* [Exercise objective]: Go to the line in the entries below that holds "Screen dimensions: 1024x585" and repeat exactly from there through the line that holds "Click the Value", inclusive.

* [Records provided]:
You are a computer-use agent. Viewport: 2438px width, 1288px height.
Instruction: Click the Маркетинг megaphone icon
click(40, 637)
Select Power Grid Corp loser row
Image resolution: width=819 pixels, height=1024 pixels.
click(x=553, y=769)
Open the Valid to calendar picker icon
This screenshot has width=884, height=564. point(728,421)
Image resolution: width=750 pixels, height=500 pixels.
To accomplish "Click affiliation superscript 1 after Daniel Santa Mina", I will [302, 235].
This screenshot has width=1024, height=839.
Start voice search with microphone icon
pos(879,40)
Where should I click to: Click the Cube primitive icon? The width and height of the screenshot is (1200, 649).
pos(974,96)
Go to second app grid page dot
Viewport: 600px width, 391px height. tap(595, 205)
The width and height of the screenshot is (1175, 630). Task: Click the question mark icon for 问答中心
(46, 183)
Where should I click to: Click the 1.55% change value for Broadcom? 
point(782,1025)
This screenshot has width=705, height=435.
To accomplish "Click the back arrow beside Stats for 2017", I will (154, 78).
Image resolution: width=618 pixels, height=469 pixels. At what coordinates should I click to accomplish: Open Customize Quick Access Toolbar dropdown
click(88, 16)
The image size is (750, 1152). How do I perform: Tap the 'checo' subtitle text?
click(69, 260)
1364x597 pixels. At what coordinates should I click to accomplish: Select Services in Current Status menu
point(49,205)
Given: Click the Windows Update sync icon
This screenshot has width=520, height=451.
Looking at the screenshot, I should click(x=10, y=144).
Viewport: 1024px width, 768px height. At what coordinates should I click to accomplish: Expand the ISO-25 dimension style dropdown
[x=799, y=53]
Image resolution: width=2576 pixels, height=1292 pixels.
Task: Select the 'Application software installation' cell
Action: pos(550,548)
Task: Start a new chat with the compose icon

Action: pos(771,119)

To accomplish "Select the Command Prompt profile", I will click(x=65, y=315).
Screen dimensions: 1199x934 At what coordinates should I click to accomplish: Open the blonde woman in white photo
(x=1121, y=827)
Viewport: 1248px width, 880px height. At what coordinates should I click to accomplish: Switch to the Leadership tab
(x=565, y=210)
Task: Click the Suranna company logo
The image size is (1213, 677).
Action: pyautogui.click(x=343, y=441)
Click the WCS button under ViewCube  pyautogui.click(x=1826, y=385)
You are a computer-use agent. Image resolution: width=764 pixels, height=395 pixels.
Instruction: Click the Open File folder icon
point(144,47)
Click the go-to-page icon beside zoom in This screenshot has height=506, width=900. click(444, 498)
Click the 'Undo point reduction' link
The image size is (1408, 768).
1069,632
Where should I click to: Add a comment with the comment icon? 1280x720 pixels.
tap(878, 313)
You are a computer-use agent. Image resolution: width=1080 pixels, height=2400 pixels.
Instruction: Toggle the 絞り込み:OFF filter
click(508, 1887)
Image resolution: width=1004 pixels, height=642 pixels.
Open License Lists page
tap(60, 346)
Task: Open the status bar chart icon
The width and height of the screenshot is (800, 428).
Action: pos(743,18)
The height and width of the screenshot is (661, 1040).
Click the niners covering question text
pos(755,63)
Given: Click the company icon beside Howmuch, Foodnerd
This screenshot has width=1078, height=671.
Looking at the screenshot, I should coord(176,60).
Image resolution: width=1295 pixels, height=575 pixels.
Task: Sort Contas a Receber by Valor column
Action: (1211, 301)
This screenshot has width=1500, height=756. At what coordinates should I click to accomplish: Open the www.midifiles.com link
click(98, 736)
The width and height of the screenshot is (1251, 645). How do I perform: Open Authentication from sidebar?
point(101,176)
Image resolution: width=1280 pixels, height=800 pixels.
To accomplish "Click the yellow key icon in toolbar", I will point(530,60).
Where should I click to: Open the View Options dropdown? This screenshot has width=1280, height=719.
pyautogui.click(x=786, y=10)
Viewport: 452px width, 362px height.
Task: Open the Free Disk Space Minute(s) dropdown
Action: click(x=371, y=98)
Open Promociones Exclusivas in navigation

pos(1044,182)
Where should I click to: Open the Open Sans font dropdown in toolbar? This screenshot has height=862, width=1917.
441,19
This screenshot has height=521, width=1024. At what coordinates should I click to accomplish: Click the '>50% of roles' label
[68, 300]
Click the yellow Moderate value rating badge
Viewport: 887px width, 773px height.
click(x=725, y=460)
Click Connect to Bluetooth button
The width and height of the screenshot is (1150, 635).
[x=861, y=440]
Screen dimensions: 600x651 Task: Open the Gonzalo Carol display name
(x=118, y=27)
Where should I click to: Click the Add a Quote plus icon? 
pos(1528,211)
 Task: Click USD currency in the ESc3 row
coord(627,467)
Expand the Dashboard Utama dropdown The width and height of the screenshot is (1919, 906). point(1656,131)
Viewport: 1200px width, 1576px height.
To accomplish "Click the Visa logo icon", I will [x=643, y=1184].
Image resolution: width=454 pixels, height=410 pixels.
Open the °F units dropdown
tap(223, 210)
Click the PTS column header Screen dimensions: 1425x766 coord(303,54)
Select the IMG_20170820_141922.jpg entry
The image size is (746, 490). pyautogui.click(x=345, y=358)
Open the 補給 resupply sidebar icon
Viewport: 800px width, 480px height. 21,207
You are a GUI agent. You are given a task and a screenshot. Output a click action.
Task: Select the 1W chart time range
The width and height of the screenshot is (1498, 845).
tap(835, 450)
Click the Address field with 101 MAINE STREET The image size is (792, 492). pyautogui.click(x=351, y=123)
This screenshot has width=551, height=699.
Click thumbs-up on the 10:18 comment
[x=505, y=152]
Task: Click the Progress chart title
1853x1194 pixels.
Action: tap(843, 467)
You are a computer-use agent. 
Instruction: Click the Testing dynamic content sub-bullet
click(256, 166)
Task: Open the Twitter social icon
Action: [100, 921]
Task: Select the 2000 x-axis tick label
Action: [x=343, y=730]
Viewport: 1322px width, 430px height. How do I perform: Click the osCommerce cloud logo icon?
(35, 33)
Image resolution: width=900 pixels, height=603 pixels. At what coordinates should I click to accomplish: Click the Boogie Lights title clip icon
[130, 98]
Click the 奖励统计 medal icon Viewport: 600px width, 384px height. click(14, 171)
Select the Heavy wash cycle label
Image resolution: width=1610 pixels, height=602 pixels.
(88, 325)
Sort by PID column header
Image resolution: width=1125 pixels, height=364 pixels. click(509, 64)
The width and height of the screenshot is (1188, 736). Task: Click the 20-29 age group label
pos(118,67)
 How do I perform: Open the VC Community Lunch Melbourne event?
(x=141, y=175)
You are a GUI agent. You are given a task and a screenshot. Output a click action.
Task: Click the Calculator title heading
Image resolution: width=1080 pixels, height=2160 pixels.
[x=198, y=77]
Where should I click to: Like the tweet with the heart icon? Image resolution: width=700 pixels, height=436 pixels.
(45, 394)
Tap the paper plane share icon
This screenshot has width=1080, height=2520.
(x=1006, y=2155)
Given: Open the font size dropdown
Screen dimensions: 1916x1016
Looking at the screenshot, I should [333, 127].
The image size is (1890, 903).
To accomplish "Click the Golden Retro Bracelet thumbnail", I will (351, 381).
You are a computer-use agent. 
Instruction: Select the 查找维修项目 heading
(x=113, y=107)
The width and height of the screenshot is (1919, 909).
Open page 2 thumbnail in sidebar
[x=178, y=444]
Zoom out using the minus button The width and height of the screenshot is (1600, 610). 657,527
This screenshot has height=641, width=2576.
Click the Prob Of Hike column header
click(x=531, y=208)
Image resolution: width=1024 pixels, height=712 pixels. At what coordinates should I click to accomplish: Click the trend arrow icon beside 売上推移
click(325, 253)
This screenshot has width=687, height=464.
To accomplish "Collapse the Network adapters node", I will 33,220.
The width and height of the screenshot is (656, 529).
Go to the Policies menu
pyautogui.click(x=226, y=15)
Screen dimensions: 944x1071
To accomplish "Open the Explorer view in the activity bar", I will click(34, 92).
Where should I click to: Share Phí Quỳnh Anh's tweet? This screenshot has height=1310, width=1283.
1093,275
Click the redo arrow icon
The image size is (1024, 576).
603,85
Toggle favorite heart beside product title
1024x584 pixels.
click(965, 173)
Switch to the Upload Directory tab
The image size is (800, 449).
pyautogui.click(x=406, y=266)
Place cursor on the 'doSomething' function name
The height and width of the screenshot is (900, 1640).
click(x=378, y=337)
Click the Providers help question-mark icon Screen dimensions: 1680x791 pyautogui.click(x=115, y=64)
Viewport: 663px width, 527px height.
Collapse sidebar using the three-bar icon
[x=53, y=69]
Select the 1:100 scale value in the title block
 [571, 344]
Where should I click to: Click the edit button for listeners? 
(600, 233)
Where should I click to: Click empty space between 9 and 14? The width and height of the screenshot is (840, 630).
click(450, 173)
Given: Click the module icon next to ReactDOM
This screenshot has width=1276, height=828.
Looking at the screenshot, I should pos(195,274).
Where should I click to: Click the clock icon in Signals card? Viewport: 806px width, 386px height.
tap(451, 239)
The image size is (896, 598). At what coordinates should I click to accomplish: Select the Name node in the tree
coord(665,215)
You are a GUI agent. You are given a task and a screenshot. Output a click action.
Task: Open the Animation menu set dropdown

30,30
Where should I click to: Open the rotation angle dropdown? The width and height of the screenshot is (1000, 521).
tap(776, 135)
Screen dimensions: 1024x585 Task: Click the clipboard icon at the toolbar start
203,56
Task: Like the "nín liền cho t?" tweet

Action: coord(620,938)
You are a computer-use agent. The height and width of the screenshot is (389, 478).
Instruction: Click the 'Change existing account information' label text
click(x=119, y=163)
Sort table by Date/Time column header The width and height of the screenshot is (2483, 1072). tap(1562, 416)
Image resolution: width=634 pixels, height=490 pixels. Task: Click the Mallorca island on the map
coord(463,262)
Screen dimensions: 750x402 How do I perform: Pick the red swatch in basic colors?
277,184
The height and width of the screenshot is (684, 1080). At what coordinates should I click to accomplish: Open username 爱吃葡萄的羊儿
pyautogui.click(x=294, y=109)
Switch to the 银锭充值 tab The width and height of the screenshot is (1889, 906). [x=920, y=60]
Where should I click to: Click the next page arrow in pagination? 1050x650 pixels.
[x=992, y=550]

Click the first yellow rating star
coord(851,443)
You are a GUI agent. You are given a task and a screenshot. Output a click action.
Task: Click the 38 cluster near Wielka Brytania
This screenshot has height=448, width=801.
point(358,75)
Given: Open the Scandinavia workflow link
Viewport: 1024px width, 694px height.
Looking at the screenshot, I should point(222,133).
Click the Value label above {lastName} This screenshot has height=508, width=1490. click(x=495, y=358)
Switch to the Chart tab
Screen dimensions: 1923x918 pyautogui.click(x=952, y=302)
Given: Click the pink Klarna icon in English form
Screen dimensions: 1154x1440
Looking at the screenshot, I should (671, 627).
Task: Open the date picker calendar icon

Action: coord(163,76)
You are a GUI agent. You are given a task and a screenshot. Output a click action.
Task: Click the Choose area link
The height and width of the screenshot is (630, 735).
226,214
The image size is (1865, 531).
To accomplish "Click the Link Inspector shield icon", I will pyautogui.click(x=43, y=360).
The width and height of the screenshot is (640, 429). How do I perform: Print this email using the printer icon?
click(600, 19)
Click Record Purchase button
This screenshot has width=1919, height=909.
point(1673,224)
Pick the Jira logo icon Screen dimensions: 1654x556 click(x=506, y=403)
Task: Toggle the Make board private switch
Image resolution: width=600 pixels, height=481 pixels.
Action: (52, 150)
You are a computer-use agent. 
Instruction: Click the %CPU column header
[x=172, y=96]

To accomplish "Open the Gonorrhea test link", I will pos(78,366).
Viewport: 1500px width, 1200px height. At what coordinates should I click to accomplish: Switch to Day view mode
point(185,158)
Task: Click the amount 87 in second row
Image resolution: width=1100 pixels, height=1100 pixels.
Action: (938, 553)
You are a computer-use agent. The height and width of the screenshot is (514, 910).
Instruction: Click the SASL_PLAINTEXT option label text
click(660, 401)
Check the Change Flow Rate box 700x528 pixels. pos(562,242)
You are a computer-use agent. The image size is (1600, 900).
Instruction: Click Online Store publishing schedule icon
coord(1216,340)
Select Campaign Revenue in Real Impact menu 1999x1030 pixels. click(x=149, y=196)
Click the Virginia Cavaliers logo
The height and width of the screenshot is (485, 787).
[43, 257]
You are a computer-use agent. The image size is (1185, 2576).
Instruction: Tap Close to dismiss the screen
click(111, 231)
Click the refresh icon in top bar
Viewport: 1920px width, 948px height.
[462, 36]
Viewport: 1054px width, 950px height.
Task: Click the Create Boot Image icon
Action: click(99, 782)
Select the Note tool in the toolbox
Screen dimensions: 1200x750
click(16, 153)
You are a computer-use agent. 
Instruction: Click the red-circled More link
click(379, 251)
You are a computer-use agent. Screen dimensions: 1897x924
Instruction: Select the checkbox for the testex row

* [Exercise answer]:
Screen dimensions: 1024x585 Task: Click the clipboard icon at the toolbar start
203,56
Task: Like the "nín liền cho t?" tweet

Action: coord(620,938)
You are a computer-use agent. The height and width of the screenshot is (389, 478).
Instruction: Click the 'Change existing account information' label text
click(x=119, y=163)
Sort table by Date/Time column header The width and height of the screenshot is (2483, 1072). tap(1562, 416)
Image resolution: width=634 pixels, height=490 pixels. Task: Click the Mallorca island on the map
coord(463,262)
Screen dimensions: 750x402 How do I perform: Pick the red swatch in basic colors?
277,184
The height and width of the screenshot is (684, 1080). At what coordinates should I click to accomplish: Open username 爱吃葡萄的羊儿
pyautogui.click(x=294, y=109)
Switch to the 银锭充值 tab The width and height of the screenshot is (1889, 906). [x=920, y=60]
Where should I click to: Click the next page arrow in pagination? 1050x650 pixels.
[x=992, y=550]

Click the first yellow rating star
coord(851,443)
You are a GUI agent. You are given a task and a screenshot. Output a click action.
Task: Click the 38 cluster near Wielka Brytania
This screenshot has height=448, width=801.
point(358,75)
Given: Open the Scandinavia workflow link
Viewport: 1024px width, 694px height.
Looking at the screenshot, I should point(222,133).
Click the Value label above {lastName} This screenshot has height=508, width=1490. click(x=495, y=358)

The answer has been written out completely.